Lahaye und sein gemischter Satz

Lahaye und sein gemischter Satz

Wer einen Eindruck von der Winzerkunst im Hause André Clouet erhalten möchte, sollte sich nach dem 1911 umschauen. Ein Champagne mit traditionellem Etikett und einer etwas irritierenden Aluminiumfolienverkleidung, die man erst einmal mühsam abknibbeln muss, um an die Agraffe zu kommen. Doch wenn man da durch ist, zeigt der Wein unglaubliche Kraft, Finesse, Struktur und Länge. Ähnlich exquisite, vom Pinot geprägte Gewächse findet man übrigens bei André Beaufort. Jacques war und André ist zwar durchaus speziell, was Aromatherapie und Homöopathie im Weinberg angeht, doch zählt schließlich das, was am Ende dabei herauskommt. Und das ist prägnant. André gehörte zu den Pionieren im biologischen Weinbau der Chamapgne –

Und das fast gezwungenermaßen. Es war eine Allergie gegen Spritzmittel, die ihn dazu bewogen hat, diese innerhalb kurzer Zeit aus dem Weinberg zu verbannen. Sein Sohn Jacques hat diesen Weg konsequent weiter bestritten und schon Anfang der Achtziger auf natürlichen Hefen gesetzt und seitdem auch praktisch keinen Schwefel mehr zur Stabilisation verwendet – die Champagner reifen trotzdem exzellent, wie man beispielsweise beim 1996er Millesimé schmecken kann.

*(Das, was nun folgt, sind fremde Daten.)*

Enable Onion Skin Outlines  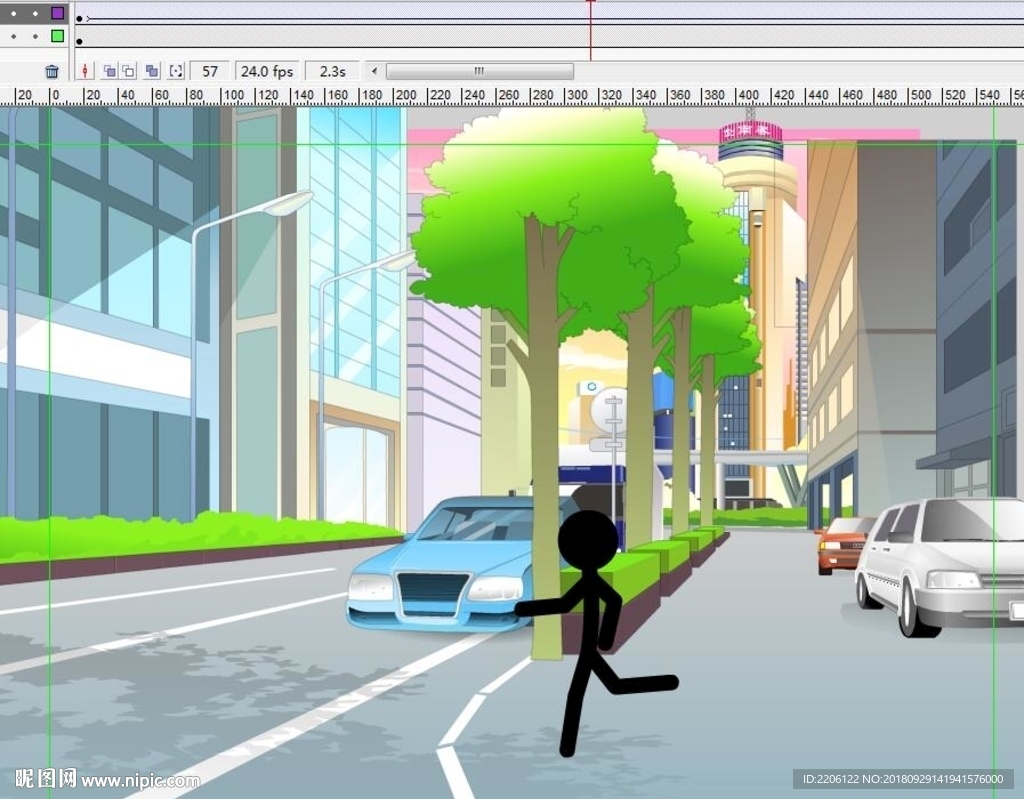tap(128, 71)
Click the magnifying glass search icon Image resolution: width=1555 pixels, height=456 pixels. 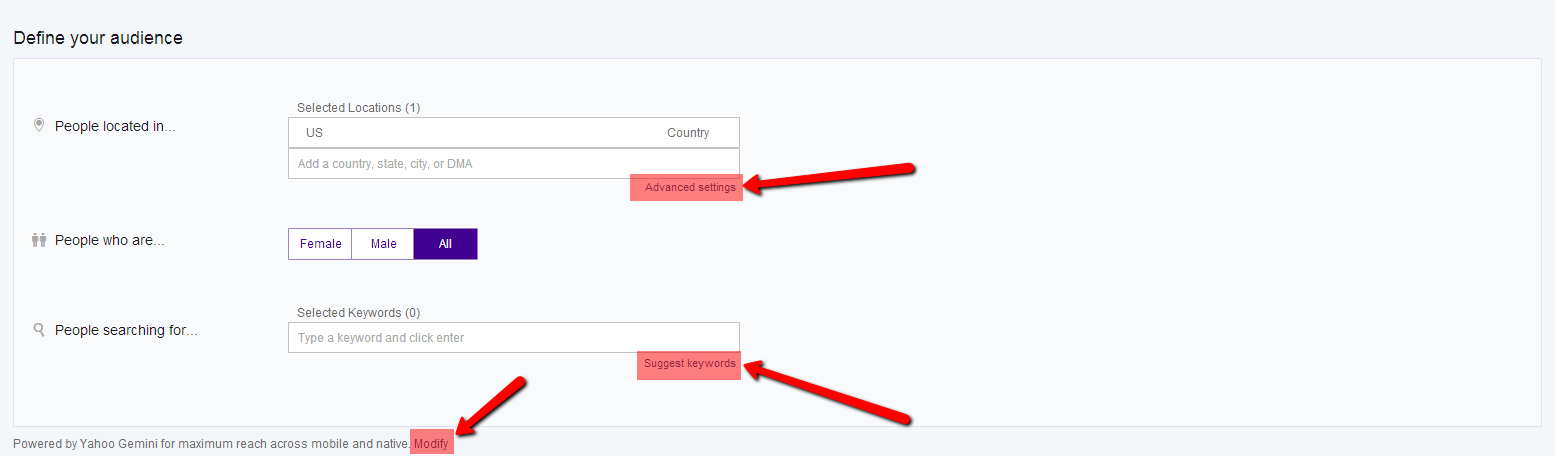[x=39, y=329]
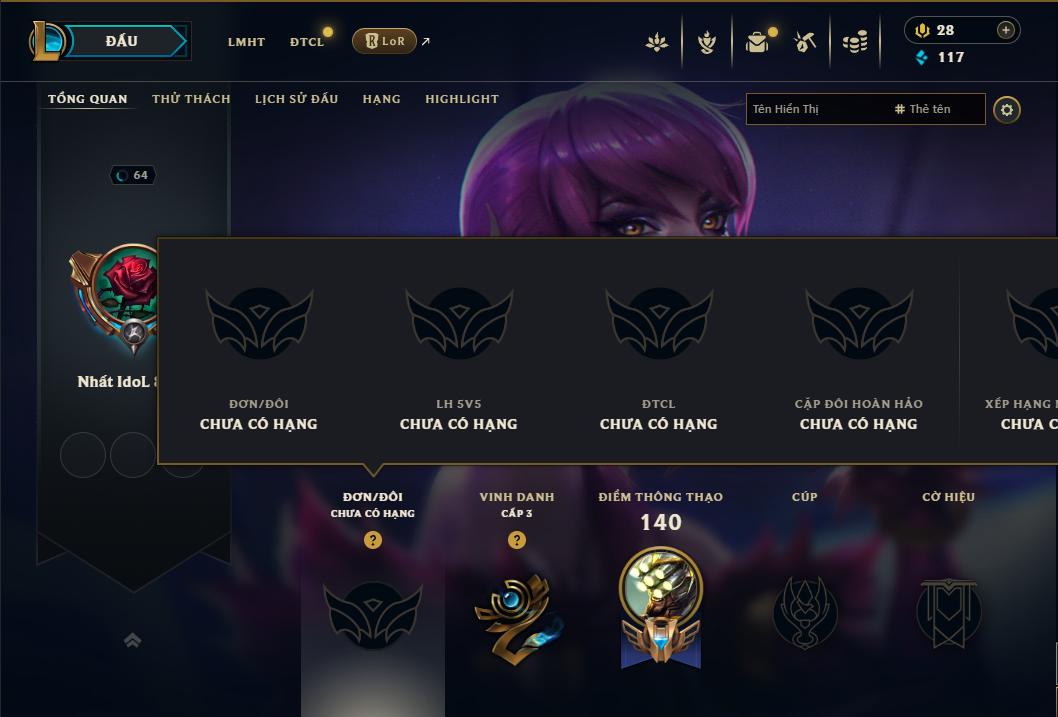The height and width of the screenshot is (717, 1058).
Task: Open the LMHT game tab
Action: [246, 42]
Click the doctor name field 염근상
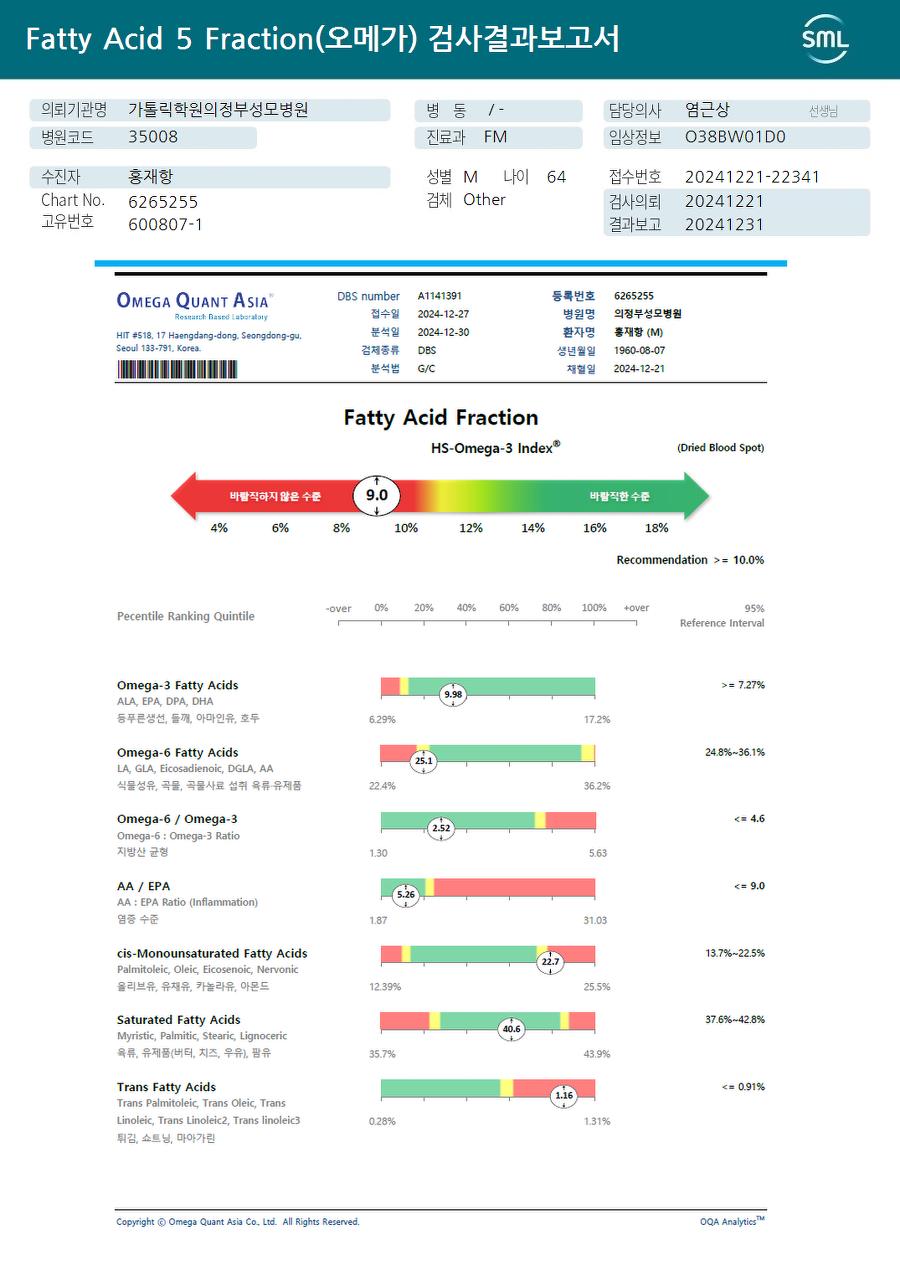The height and width of the screenshot is (1271, 900). pos(737,111)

Schließlich Benoit Lahaye. Er gehört ebenfalls zu den experimentierfreudigen Winzern dieser Montagne de Reims. Seine Weine sind praktisch durchweg von Pinot geprägt, bis auf einen, der gerade zum ersten Mal in den Verkauf gelangt und den ich vor anderthalb Jahren vor Ort probieren konnte. Der Jardin de la Grosse-Pierre Brut Nature 2009 ist ein Field Blend, also ein gemischter Satz aus einem alten Weinberg, den Lahaye erwerben konnte. Er weiß, oder sagt selbst nicht genau, welche Rebsorten dort vorhanden sind doch es sind definitiv viele und mehr, als in der Champagne eigentlich zulässig. Doch dafür bekommt man hier etwas Einmaliges ins Glas, was damals noch sehr jung war, duftig, kräutrig, würzig und von großer Tiefe.

Zum Vergrößern einfach klicken.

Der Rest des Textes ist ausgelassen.